Avant de chercher à faire taire votre critique intérieur, il faut comprendre d’où il sort. Parce que non, vous n’êtes pas « né(e) comme ça ». Cette voix s’est construite, souvent très tôt, comme un mécanisme de protection.
Imaginez un enfant. Disons que vous avez 6 ou 7 ans. Vous rapportez un dessin de l’école, tout fier. Un adulte vous dit : « C’est bien, mais tu aurais pu mieux faire, non ? » Ou alors vous renversez un verre à table, et on vous lance : « Fais attention, tu es vraiment maladroit(e) ! » Rien de méchant en apparence. Mais ces petites phrases, répétées, créent une empreinte. Votre cerveau d’enfant enregistre : « Pour être aimé(e), pour être en sécurité, je dois être parfait(e), ne pas décevoir, ne pas faire d’erreur. »

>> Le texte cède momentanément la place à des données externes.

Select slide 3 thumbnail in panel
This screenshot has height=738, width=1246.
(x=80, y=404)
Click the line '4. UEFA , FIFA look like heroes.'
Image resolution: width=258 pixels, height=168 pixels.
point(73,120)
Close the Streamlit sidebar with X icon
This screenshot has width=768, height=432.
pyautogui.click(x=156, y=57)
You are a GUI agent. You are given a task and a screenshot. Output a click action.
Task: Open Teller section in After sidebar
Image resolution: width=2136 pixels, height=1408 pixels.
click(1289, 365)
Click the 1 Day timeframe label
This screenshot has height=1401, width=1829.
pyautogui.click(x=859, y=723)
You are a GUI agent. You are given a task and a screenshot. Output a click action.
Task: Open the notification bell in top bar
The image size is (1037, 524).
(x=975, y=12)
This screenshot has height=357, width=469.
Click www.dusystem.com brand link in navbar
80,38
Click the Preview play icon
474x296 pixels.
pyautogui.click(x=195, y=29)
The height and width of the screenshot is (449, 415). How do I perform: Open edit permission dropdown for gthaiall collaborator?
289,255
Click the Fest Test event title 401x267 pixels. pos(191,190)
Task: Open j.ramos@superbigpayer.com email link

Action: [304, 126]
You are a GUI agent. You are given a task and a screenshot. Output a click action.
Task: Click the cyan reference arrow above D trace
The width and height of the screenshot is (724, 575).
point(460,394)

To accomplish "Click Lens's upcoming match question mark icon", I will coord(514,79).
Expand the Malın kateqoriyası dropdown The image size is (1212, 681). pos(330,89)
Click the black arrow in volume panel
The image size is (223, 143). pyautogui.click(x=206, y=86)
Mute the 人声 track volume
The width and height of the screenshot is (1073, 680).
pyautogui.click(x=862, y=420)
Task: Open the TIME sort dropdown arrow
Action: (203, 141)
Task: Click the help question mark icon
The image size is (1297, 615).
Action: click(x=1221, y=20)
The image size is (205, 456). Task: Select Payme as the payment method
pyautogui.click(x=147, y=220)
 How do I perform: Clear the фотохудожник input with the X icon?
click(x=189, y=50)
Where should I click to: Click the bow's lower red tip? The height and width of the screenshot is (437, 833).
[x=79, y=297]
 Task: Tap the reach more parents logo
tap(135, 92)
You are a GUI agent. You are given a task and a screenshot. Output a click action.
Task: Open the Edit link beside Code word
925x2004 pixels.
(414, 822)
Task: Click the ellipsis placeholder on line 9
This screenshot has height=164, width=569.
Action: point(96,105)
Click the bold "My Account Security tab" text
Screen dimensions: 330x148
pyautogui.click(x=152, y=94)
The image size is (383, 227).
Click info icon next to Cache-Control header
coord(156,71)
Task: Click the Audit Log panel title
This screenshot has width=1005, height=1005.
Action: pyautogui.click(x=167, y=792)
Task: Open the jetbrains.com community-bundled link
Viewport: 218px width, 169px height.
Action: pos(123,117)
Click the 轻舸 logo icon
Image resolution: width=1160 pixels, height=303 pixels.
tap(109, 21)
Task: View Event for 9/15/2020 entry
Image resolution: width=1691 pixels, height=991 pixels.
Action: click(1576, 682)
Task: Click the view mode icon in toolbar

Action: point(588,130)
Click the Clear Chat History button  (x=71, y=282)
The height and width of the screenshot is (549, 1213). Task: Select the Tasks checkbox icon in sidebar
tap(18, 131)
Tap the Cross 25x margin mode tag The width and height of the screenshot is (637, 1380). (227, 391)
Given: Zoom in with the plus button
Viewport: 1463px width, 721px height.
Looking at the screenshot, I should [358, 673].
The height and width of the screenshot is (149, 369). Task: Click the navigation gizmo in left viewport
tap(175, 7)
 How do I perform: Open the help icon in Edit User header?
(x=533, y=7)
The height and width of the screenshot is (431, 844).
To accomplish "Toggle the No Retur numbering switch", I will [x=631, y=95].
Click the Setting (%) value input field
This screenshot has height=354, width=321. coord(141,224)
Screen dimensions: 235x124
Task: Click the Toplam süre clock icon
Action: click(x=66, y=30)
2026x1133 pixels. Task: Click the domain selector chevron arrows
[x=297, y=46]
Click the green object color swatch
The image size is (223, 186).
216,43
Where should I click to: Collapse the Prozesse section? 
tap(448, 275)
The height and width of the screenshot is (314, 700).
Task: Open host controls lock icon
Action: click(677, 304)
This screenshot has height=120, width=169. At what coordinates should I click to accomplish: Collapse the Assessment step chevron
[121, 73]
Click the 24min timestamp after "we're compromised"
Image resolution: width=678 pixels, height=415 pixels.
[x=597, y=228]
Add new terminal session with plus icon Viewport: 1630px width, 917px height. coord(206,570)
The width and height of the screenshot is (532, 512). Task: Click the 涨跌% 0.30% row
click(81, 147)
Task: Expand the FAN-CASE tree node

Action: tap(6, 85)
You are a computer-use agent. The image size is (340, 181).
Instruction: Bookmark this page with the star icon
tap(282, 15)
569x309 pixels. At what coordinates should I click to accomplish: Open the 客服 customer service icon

Avec le temps, cette logique s’intériorise. Vous n’avez plus besoin que quelqu’un d’extérieur vous critique : vous le faites vous-même, avant les autres. C’est ce qu’on appelle le « critique intérieur ». En psychologie, on le rattache parfois au concept de « super-ego » ou de « voix parentale intériorisée ». Mais en IFS — l’approche que j’utilise régulièrement — on appelle ça une « partie protectrice ». Une partie de vous qui a été créée pour vous éviter de souffrir.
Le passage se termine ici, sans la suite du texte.